**Kutipan**
* Sekapur Sirih *
RAYA PUBLIK. COM
Lumajang -- Fenomena !!!!
Melihat maraknya pesta wisuda dari tingkat TK sampai SMA. Miris! seakan-seakan berlomba-lomba buat acara paling gelamor. Dari sewa gedung, upacara adat, busana, sampai buket uang.
Seakan lupa bahwa tidak semua murid berasal dari keluarga mampu. Banyak diantaranya sampai ngutang demi menjaga rasa anaknya supaya sama dengan teman-temanya. Supaya sianak tidak minder.
Anak tetanggaku yang cewek anak SMP buat busana kebaya saja bisa sampai ngabisin 600 ribu, biaya rias 150, tambah konsumsi, total semua hingga 1,2 juta. Padahal biaya masuk sekolah lanjutan sudah didepan mata.
Tapi pihak Dinas atau sekolah seakan menutup mata dan mengiakan saja, Kalau tidak boleh dibilang menseponsori.
Padahal mereka dididik supaya punya kepekaan sosial dan solidaritas. Melihat teman sekelilingnya, sekiranya ada yang gak mampu sebaiknya jangan dilakukan.

**Soal Latihan**
Tulis ulang seluruh tulisan tentang pesta wisuda di atas, sama persis tanpa mengubah satu huruf pun.

**Data yang Diberikan**
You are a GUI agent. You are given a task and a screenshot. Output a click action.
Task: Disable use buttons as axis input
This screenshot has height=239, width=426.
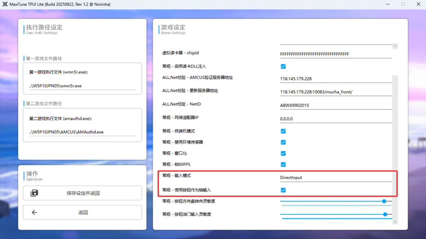(283, 190)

**Jawaban Soal**
* Sekapur Sirih *
RAYA PUBLIK. COM
Lumajang -- Fenomena !!!!
Melihat maraknya pesta wisuda dari tingkat TK sampai SMA. Miris! seakan-seakan berlomba-lomba buat acara paling gelamor. Dari sewa gedung, upacara adat, busana, sampai buket uang.
Seakan lupa bahwa tidak semua murid berasal dari keluarga mampu. Banyak diantaranya sampai ngutang demi menjaga rasa anaknya supaya sama dengan teman-temanya. Supaya sianak tidak minder.
Anak tetanggaku yang cewek anak SMP buat busana kebaya saja bisa sampai ngabisin 600 ribu, biaya rias 150, tambah konsumsi, total semua hingga 1,2 juta. Padahal biaya masuk sekolah lanjutan sudah didepan mata.
Tapi pihak Dinas atau sekolah seakan menutup mata dan mengiakan saja, Kalau tidak boleh dibilang menseponsori.
Padahal mereka dididik supaya punya kepekaan sosial dan solidaritas. Melihat teman sekelilingnya, sekiranya ada yang gak mampu sebaiknya jangan dilakukan.